According to a press release from uniQure, the combined data have a Sept. 30 cutoff date and do not include efficacy and biomarker data from controls who crossed over to treatment.
The U.S. cohort includes 26 patients with early manifest HD. An initial 10-patient low-dose cohort (six treated, four control) has up to 30 months of follow-up, and a subsequent 16-patient high-dose cohort (10 treated, six control) has up to 18 months of follow-up. Participants were randomized to treatment with AMT-130 or sham surgery.
The U.S. study consists of a blinded 12-month core study period followed by unblinded long-term follow-up of 5 years for treated patients, while the multicenter, open label study in the U.K. and Europe enrolled 13 patients with the same early manifest criteria for HD as the U.S. study. Six patients were treated with AMT-130 in the initial low-dose cohort, and seven others were treated in the subsequent high-dose cohort.

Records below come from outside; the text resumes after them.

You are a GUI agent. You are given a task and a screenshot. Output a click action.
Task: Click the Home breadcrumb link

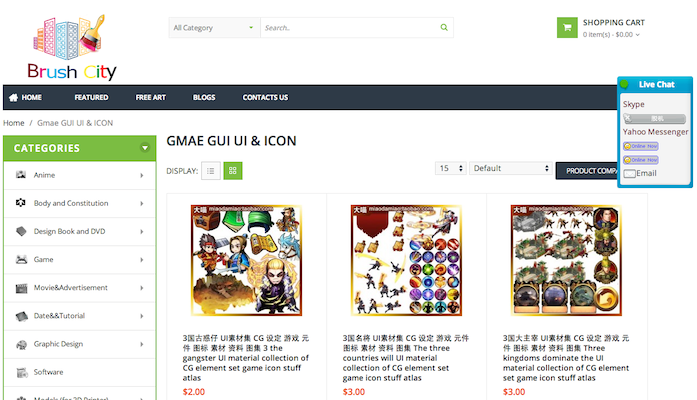(x=14, y=123)
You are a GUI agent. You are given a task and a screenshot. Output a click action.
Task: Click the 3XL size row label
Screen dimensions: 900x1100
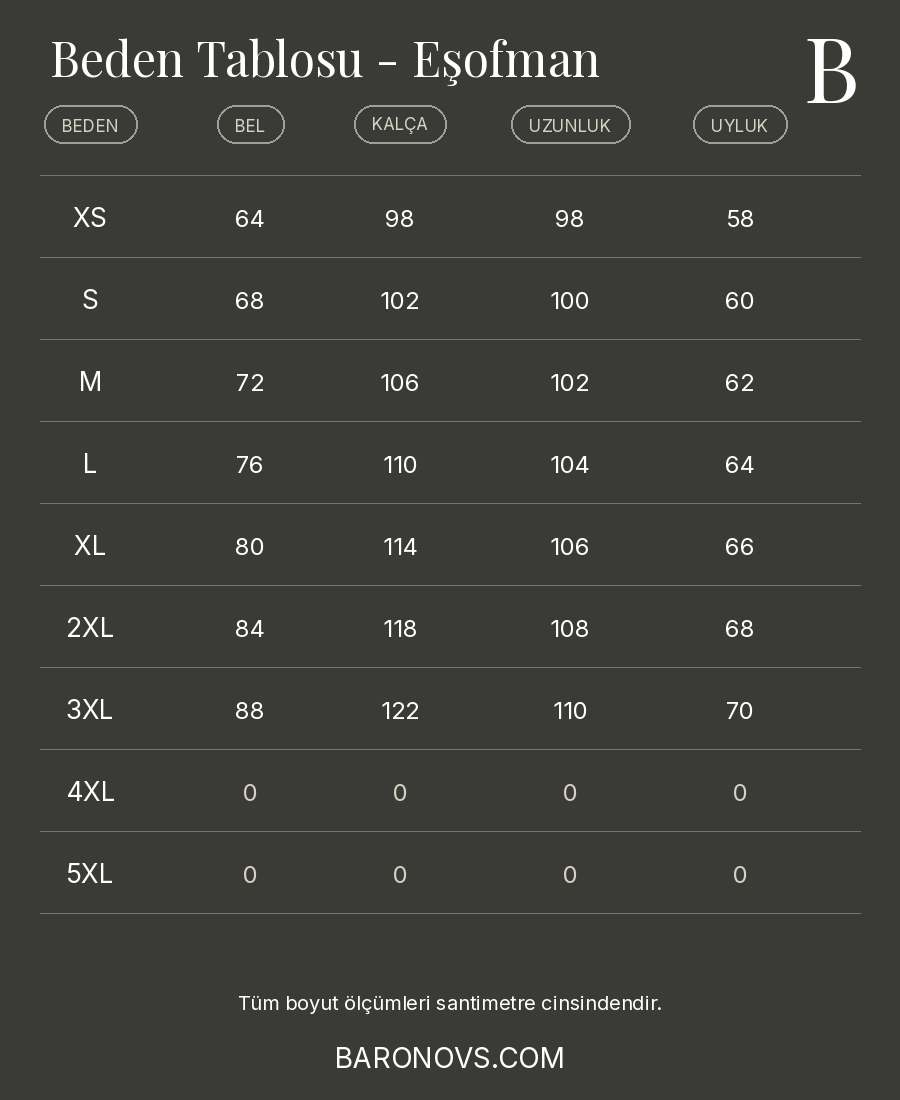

Updated clinical data through 30 months for the low-dose cohort and 18 months for the high-dose show ongoing evidence of potential dose-dependent clinical benefit relative to the non-concurrent criteria-matched natural history, according to the release.
Treatment with AMT-130 showed a difference in Composite Unified Huntington’s Disease Rating Scale of 0.39 points at 30 months and 1.24 points at 18 months for the low- and high-dose cohorts, respectively. For Total Functional Capacity, AMT-130 demonstrated a favorable difference of 0.95 points at 30 months in the low-dose and 0.49 points at 18 months in the high-dose cohort while also recording a favorable difference in Total Motor Score of 2.8 points at 30 months in the low-dose and 1.7 points in the high-dose at 18 months, per the release.

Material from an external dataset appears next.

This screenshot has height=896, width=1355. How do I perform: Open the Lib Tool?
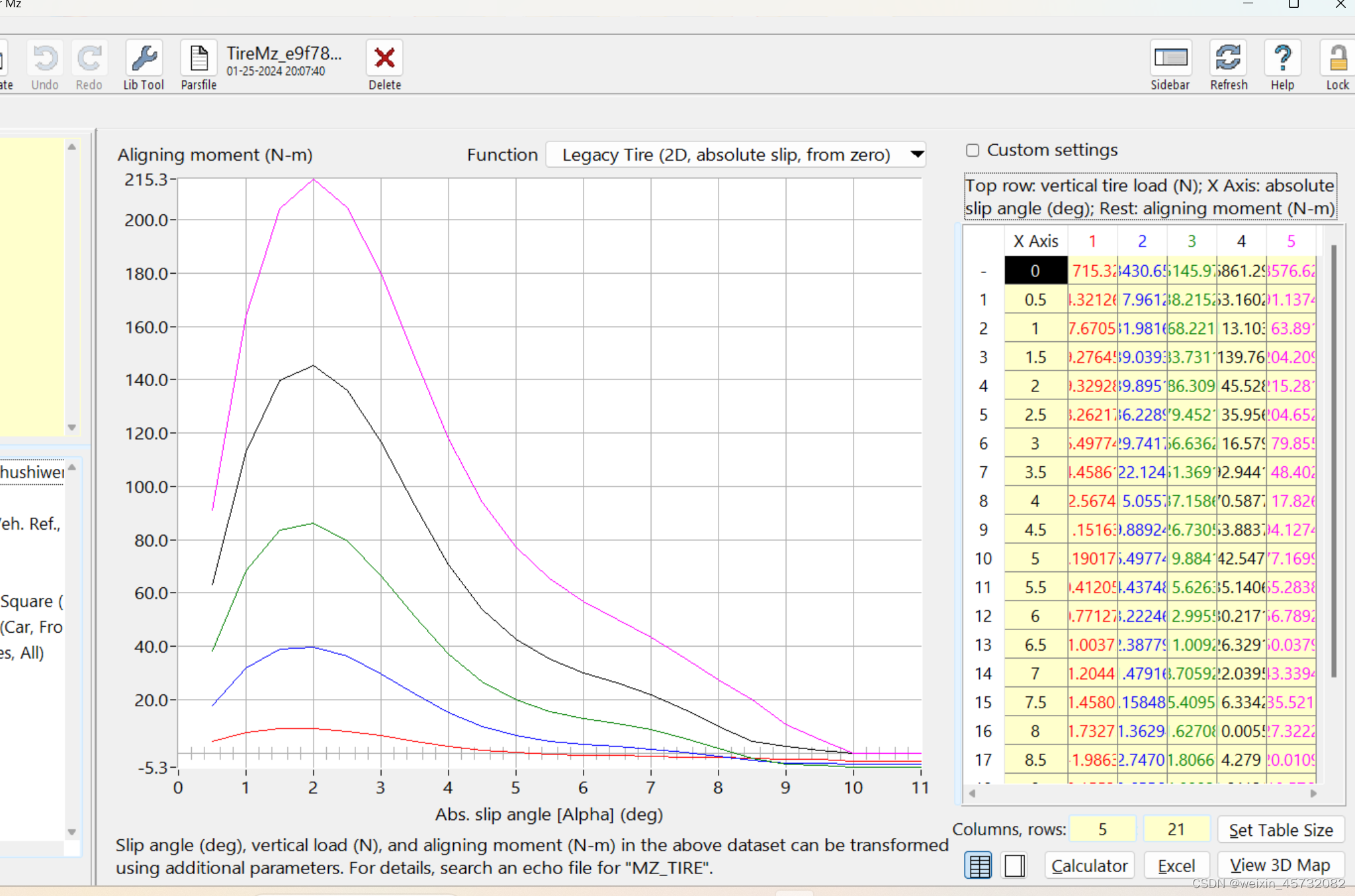143,60
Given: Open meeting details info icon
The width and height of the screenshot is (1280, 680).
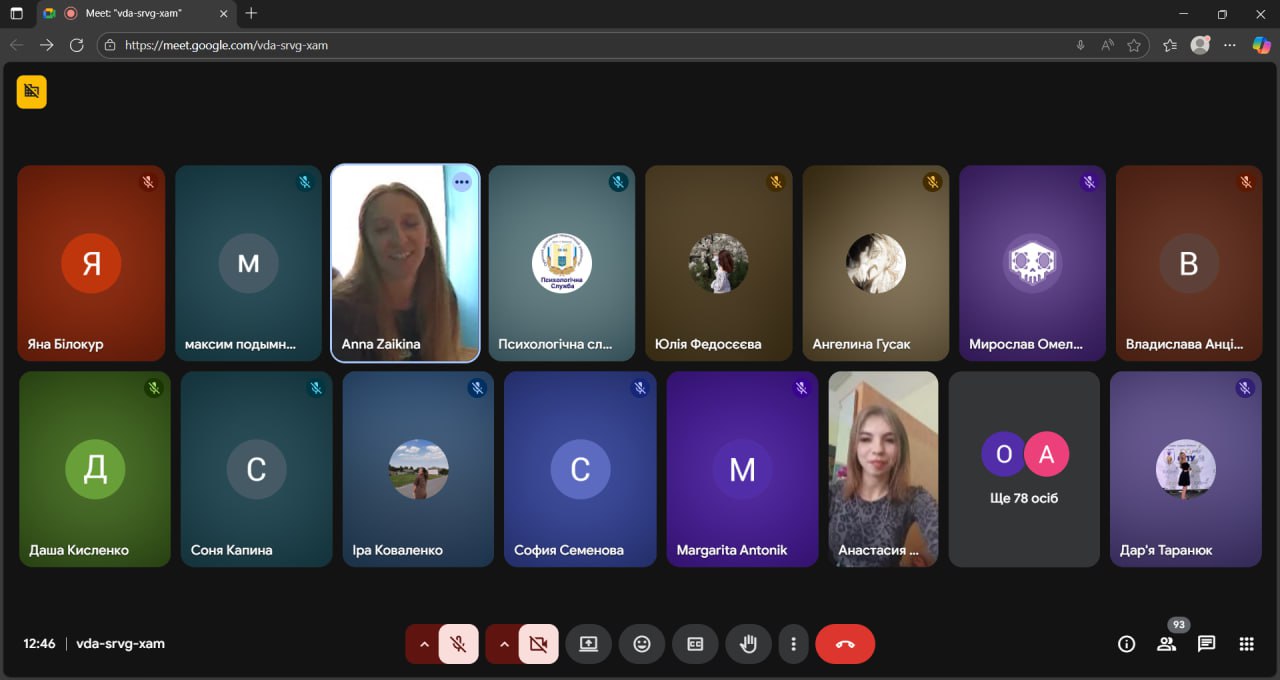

“The clinical assessment trends in the ongoing studies of AMT-130 look very promising and continue to show disease stability in Huntington’s disease patients treated with this one-time administered gene therapy, several of whom have now been followed more than 2 years,” Walid Abi-Saab, MD, uniQure chief medical officer, said in the release. “We are observing favorable trends in evaluation of motor skills, functional independence and composite rating scores as compared to a non-concurrent criteria-matched natural history cohort.”
UniQure expects to present another clinical update from the ongoing clinical trials of AMT-130, including additional follow-up data from the treated patients in the U.S. and European cohorts, in mid-2024.